Start of Block
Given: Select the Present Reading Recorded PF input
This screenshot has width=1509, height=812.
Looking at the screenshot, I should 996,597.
End of Block
Start of Block
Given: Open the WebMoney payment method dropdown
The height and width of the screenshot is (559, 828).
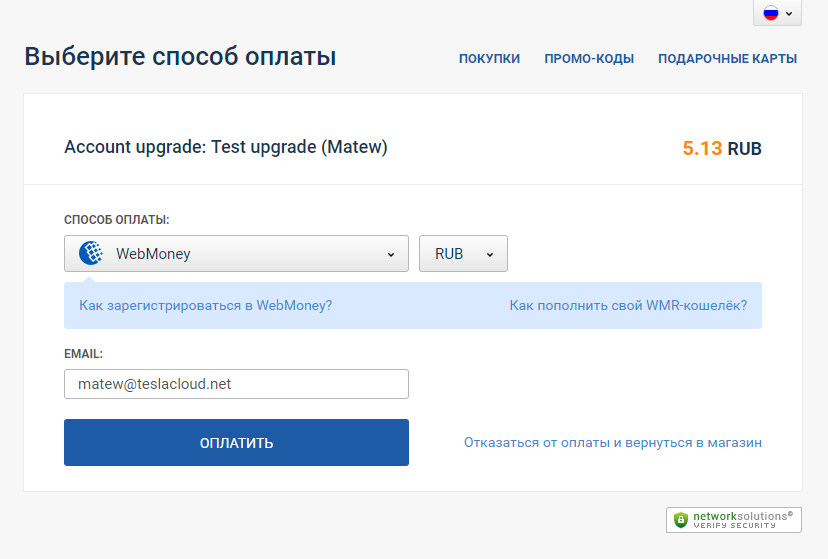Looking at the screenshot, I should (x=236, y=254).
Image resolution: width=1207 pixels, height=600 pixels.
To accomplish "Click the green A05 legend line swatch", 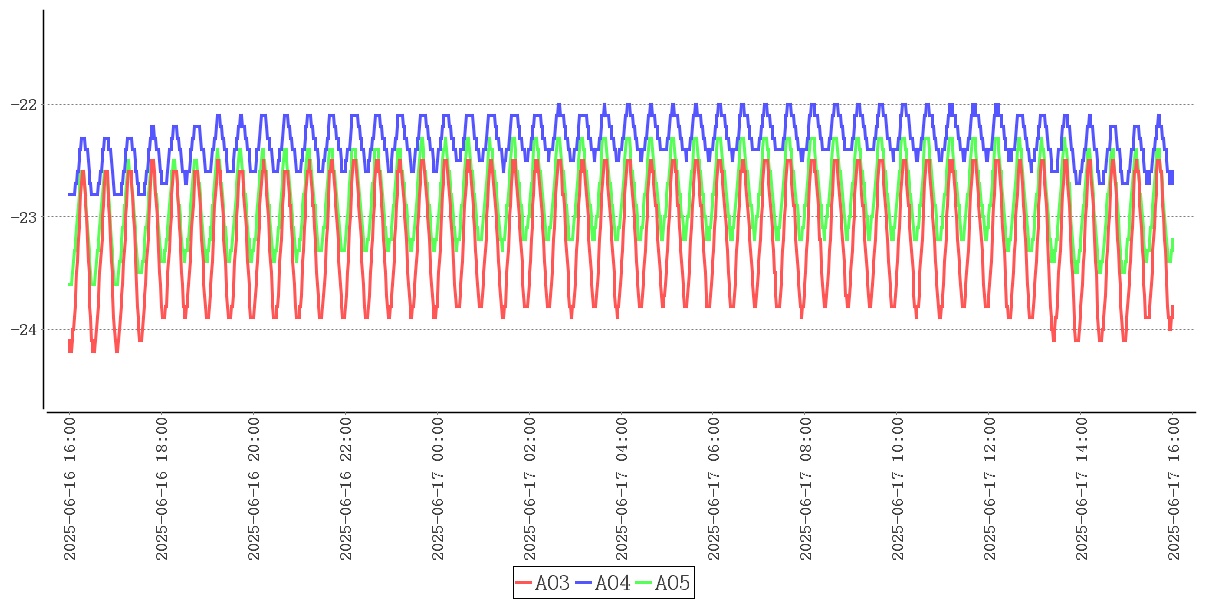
End of Block
Start of Block
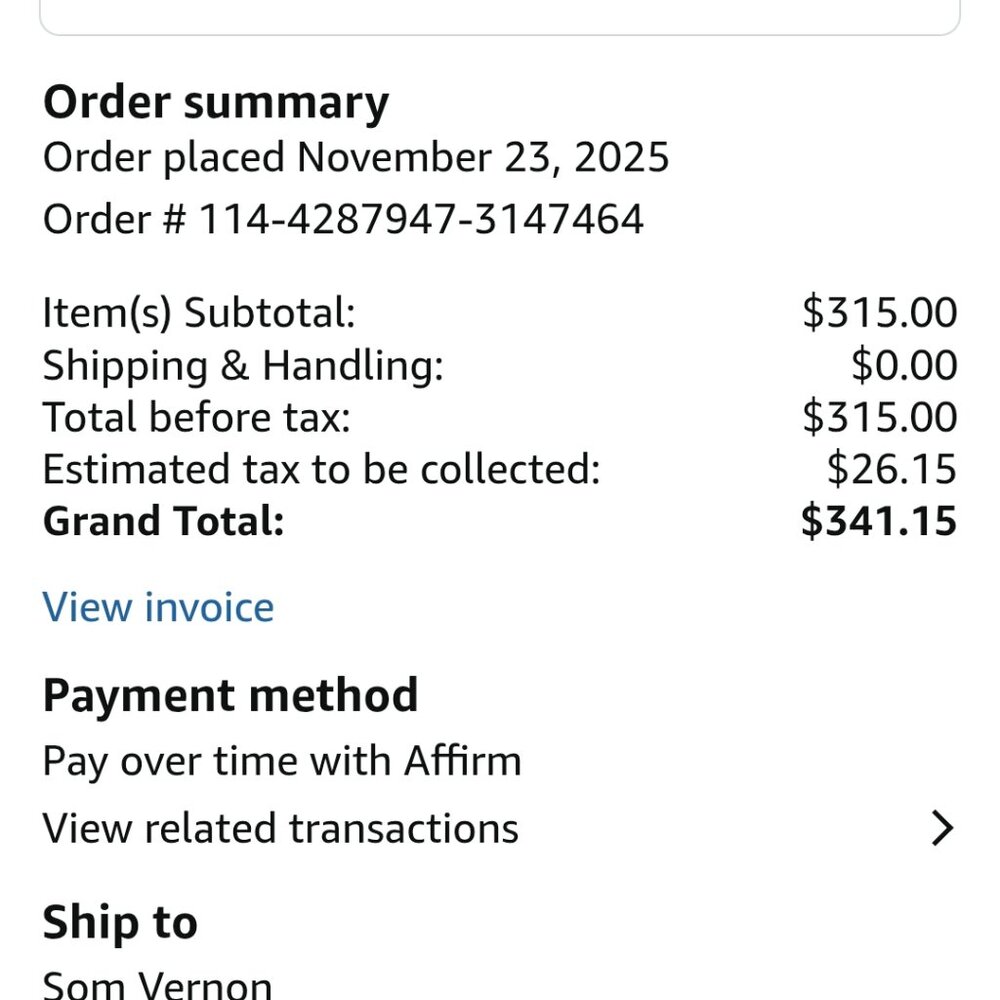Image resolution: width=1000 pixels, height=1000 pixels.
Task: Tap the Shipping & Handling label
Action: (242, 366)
End of Block
### TASK BRIEF
In the data above, which lines include "Given"? Return those lines.

### TASK SOLUTION
Given: Select the Present Reading Recorded PF input
Given: Open the WebMoney payment method dropdown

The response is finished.